Indeed, the pricing of the entire new midrange line may end up being the biggest story for current and potential customers. IBM will offer customers to turn CPU and disk capacity on and off based on need; in addition, customers will be entitled to free test drives of the expanded capacity, as well as pay for the expanded capacity on a hourly system.
“Our big enterprise customers have been asking for better ways to plan their budgets, and this seemed like a good way to honor those requests,” McGaughan says.
Basically, the capacity on demand allows customers to activate processors when needed and turned off at other times. The capacity can be temporary or permanent and is offered on the p690, p670 and p650 series, according to McGaughan.
“For any company, data-processing dollars need to be spent on those microprocessors they will use,” Day says. This sort of pricing model lends itself well to companies looking to consolidate their servers and get away from a one-server, one-app model.
The pricing is not divided equally over all the CPUs, he added. To take a hypothetical example, let’s say your enterprise purchases a 16-way server, but want only 8 CPUs active. In this case, the base pricing wouldn’t be based on you paying for 50 percent of the total cost of the CPUs, but rather 60 percent. To activate four more CPUs, you’d pay 20 percent of the total cost of the CPUs. You can activate the CPUs on an as-needed basis. They can also be based on per-day usage, similar to a prepaid phone card or a debit card. If you need to light up 8 additional processors for only two days, you’ll buy a feature code for 60 days and then IBM will debit your usage (in this example, the equivalent of 16 CPU days). The other advantage to this sort of system: expanded capacity becomes an operating expense and not a capital expenditure.
“We do not do anything intrusive at all,” McGaughan says. “We will send back information about the usage. When a customer reaches the end, we tell them their resource is expiring. When they next boot the machine, we will deallocate it.”
Similarly, a memory on demand capability allows customers to install features with unused memory capacity that can be activated in 4GB increments.
“I would expect that half of our customers will take advantage of either one of these options at some time,” McGaughan says. “They are very affordable.”
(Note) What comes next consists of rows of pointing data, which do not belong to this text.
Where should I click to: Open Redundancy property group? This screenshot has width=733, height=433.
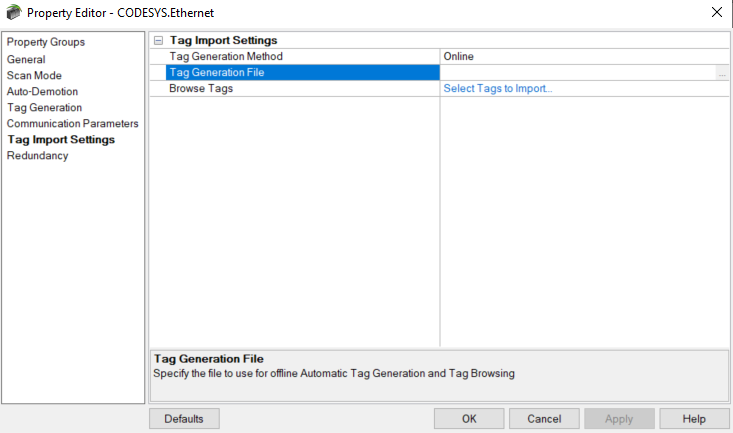37,155
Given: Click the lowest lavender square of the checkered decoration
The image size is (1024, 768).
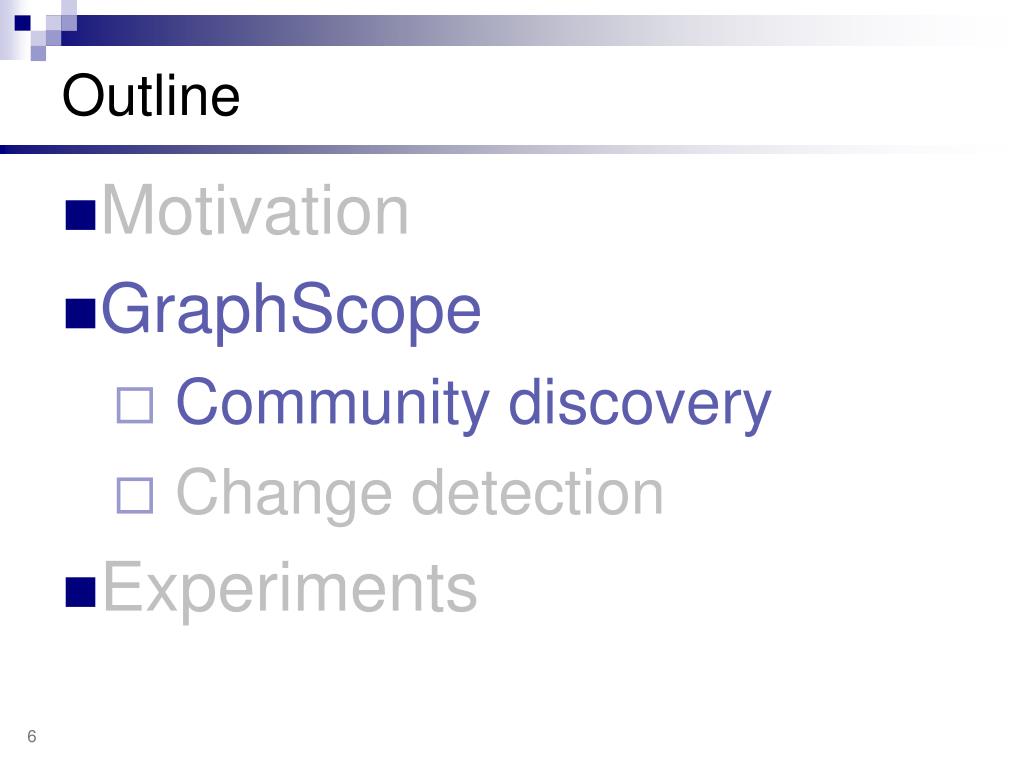Looking at the screenshot, I should (39, 53).
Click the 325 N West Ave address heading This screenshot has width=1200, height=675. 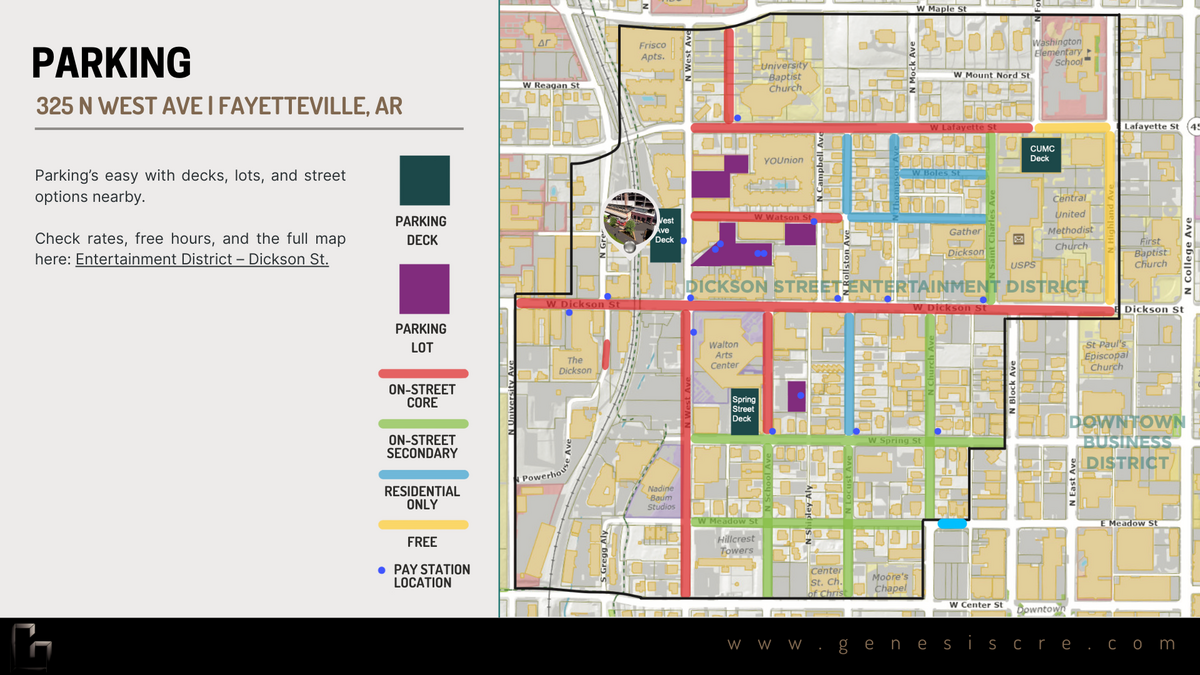click(x=219, y=106)
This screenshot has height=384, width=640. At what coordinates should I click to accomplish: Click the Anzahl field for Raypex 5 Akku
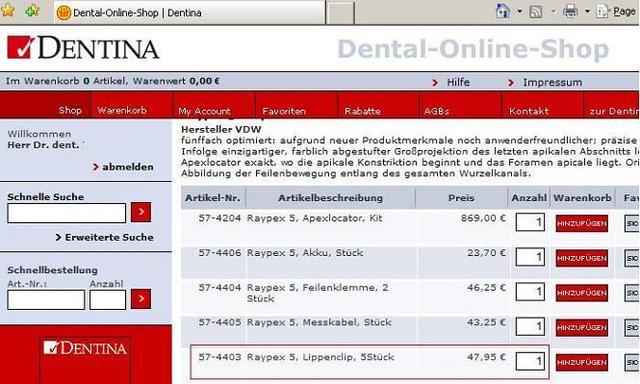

And perhaps in the ultimate harbinger of things to come, IBM plans to price software like DB2 and Tivoli on demand as well, although those plans have not been finalized.
Day says that IBM’s pricing plans could lead to how other firms price software — as well as change the dynamics in the UNIX server space.
“IBM has the ability to be the first to offer virtual pricing on their own products — Websphere, DB2, etc.,” he says. “If it works, HP has to convince BEA and Oracle to join this pricing model. This will test alliances with one another.”